[INPUT FOR THIS TASK — start]

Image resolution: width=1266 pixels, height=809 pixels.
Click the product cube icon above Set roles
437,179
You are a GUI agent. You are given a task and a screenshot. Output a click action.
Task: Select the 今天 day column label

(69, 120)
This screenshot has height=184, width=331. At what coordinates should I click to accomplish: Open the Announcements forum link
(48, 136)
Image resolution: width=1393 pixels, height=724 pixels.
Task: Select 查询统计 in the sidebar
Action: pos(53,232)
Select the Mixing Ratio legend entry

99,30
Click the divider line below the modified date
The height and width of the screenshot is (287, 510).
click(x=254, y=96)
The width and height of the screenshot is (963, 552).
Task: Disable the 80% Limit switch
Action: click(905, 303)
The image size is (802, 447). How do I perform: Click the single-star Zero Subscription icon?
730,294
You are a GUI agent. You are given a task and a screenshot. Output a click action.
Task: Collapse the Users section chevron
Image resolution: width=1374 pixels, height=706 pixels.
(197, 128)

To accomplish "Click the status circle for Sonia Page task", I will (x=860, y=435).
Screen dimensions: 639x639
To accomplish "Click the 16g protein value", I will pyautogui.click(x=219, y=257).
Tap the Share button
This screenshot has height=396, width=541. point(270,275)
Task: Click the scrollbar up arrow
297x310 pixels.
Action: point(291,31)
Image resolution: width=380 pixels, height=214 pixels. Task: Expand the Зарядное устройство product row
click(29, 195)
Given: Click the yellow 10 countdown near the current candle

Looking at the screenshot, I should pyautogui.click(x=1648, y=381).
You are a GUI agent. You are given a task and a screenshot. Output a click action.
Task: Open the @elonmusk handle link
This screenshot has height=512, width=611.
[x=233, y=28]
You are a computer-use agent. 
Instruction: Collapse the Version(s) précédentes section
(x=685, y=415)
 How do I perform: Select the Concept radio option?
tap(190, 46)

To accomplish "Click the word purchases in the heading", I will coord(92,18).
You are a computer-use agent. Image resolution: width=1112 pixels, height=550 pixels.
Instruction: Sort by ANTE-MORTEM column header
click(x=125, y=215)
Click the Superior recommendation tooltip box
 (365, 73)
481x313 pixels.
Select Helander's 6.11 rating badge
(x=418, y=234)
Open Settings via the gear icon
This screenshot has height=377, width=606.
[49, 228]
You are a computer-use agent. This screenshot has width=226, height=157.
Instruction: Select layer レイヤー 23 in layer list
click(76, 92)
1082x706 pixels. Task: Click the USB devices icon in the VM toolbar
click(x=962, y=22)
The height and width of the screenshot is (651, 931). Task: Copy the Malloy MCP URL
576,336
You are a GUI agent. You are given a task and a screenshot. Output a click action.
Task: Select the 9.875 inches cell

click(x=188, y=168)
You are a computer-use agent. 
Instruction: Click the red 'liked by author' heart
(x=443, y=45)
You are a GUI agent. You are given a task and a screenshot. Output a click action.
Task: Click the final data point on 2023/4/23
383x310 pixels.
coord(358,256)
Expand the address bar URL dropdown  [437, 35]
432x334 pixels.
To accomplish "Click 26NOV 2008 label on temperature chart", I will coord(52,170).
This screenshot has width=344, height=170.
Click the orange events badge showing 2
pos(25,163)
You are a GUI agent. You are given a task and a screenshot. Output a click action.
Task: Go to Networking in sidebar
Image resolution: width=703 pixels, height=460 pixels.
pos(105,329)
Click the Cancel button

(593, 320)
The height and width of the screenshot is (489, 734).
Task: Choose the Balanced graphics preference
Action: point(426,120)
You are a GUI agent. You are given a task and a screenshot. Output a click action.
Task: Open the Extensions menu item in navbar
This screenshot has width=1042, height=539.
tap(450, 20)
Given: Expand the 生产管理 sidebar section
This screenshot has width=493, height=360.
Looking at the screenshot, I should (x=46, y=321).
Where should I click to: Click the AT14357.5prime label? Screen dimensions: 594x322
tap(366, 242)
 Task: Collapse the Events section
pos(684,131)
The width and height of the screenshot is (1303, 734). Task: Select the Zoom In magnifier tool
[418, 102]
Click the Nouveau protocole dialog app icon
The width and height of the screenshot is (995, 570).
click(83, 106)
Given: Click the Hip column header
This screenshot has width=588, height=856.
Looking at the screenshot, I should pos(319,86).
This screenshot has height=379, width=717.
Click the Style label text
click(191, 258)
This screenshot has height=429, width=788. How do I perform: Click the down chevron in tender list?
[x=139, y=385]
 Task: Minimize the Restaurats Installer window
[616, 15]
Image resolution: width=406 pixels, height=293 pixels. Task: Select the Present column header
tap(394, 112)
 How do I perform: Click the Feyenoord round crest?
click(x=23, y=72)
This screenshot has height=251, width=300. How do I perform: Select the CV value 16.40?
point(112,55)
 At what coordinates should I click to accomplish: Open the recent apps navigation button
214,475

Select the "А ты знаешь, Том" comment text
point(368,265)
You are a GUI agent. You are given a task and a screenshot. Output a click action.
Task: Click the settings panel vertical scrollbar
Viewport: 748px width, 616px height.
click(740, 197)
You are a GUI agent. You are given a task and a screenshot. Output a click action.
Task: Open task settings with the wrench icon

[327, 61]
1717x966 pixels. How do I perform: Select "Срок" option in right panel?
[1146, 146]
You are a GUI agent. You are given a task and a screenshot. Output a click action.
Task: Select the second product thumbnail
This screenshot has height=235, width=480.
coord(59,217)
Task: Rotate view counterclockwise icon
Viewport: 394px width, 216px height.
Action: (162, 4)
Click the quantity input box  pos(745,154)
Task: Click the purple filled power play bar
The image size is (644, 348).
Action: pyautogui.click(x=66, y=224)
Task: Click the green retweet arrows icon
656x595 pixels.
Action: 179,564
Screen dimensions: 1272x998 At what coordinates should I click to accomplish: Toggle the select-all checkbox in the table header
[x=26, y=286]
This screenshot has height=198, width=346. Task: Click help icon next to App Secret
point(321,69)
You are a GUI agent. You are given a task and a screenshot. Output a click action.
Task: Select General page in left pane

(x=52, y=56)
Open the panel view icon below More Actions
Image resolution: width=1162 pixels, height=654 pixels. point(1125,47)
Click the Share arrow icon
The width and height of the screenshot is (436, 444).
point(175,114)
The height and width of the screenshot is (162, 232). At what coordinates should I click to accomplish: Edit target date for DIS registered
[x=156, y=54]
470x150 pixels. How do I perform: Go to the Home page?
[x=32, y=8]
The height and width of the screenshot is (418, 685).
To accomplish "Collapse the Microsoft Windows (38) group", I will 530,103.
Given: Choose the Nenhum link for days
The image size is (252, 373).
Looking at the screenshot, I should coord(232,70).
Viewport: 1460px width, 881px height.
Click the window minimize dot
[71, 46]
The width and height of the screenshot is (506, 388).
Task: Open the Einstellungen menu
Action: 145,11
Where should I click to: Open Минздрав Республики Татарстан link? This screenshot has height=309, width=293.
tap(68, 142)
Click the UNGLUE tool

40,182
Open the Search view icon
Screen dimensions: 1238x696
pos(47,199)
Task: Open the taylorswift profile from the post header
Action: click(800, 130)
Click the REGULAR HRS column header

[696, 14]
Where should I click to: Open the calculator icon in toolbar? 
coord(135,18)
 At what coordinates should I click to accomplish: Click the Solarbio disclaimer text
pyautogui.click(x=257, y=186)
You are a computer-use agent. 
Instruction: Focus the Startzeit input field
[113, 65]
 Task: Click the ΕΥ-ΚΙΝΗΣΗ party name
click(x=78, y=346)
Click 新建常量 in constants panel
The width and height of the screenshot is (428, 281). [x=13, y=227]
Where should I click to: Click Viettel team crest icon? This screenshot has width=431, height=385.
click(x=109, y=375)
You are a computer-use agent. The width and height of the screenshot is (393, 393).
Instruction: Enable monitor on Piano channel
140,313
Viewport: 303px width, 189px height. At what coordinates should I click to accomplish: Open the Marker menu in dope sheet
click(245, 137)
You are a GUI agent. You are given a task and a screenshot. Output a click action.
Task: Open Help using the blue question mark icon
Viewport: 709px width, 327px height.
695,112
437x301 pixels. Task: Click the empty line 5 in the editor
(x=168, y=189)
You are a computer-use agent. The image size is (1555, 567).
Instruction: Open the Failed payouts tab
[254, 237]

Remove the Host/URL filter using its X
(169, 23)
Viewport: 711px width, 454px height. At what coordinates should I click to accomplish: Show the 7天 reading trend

[INPUT FOR THIS TASK — finish]

## REQUIRED ACTION:
Pull together all lines from the data that mention the word "computer".

## SOLUTION:
You are a computer-use agent. 
You are a computer-use agent. Image resolution: width=1112 pixels, height=550 pixels.
You are a computer-use agent. This screenshot has width=226, height=157.
You are a computer-use agent. 
You are a computer-use agent. 
You are a computer-use agent. The width and height of the screenshot is (393, 393).
You are a computer-use agent. The image size is (1555, 567).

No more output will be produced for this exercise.